Allie doesn’t flinch. “Sweetie, my ass was plastered all over the tabloids for weeks, and I’ve got ten very enthusiastic boyfriends who are madly in love with me. If they’re your people—really your people—none of this will scare them off.”

There’s a knock on the door, and Allie rises. “That’s Theron. He drove me. I told him fifteen minutes, but I’m guessing he’s doing the pee dance.”

I blink, startled. “Wait. Theron? You brought Theron?”

Allie shrugs like it’s nothing. “He insisted. Said no one should have to cry alone.”

She heads for the door, and I try to pull myself together, wiping at my face with the sleeve of my sweatshirt, but it’s no use. I’m blotchy and tired and emotionally wrung out, and it shows. I think about standing, about pretending to be composed for one-tenth of Allie’s sexy harem, who’s about to walk into my apartment, but I don’t have the energy.

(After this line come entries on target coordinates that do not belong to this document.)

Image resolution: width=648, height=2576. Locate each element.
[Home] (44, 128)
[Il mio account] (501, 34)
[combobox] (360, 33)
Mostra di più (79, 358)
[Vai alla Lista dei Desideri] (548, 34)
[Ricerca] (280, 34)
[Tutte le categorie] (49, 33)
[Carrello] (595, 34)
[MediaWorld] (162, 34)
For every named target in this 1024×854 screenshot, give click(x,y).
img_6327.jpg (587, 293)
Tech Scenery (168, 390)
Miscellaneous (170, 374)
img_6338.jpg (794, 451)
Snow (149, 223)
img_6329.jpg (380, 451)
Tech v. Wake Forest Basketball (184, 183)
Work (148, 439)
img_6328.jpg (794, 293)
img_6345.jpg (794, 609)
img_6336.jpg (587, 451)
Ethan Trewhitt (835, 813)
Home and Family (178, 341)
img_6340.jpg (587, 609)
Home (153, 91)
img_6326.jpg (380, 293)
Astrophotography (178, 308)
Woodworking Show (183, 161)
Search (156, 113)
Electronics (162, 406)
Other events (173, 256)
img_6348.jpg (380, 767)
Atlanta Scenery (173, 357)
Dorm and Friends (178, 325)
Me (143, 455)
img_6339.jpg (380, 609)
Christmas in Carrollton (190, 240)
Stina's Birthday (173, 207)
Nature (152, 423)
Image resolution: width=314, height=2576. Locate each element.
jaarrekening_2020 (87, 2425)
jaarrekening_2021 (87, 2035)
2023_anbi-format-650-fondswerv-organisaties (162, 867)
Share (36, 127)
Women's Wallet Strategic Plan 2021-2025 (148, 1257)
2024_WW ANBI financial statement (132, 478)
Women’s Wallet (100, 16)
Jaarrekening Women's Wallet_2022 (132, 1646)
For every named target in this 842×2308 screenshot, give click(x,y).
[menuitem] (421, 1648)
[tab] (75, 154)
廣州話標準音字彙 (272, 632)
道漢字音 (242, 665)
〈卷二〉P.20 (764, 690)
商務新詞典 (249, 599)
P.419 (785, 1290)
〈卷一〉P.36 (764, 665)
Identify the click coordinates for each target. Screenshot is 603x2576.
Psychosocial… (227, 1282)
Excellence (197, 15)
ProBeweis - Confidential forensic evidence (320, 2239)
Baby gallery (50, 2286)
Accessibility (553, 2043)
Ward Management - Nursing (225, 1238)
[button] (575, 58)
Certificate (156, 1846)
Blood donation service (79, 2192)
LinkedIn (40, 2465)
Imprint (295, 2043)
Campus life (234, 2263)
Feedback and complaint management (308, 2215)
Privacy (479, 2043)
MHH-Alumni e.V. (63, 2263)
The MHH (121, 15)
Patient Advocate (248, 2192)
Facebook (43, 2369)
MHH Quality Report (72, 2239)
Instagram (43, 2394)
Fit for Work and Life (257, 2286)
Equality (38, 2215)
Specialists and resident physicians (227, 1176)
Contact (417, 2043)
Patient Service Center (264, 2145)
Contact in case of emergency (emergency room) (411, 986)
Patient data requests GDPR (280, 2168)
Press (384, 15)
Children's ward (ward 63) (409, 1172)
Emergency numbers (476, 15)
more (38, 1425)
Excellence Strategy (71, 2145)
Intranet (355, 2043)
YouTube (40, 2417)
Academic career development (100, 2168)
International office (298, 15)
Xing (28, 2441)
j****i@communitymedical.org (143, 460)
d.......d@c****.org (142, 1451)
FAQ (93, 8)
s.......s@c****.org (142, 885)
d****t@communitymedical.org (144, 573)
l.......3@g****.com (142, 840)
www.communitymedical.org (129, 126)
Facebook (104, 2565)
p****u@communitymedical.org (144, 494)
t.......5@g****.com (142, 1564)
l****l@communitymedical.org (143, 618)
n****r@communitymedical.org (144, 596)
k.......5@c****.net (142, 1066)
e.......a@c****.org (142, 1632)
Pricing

Theron walks in, tall and broad-shouldered with that calm, grounded energy that always feels like leaning against a brick wall you trust not to collapse. His dark hair is wind-tousled, his jaw shadowed, and he looks exactly like a man women would Photoshop into a cowboy meme, except he’s real, and he’s here for me.

He glances around the apartment, then at me, and offers a small, polite nod.

“Grace,” he says, voice warm but a little clipped. “Good to see you. Is it okay if I use your bathroom real quick?”

“Of course. It’s down there on the left.”

He heads down the hallway like a man on a mission.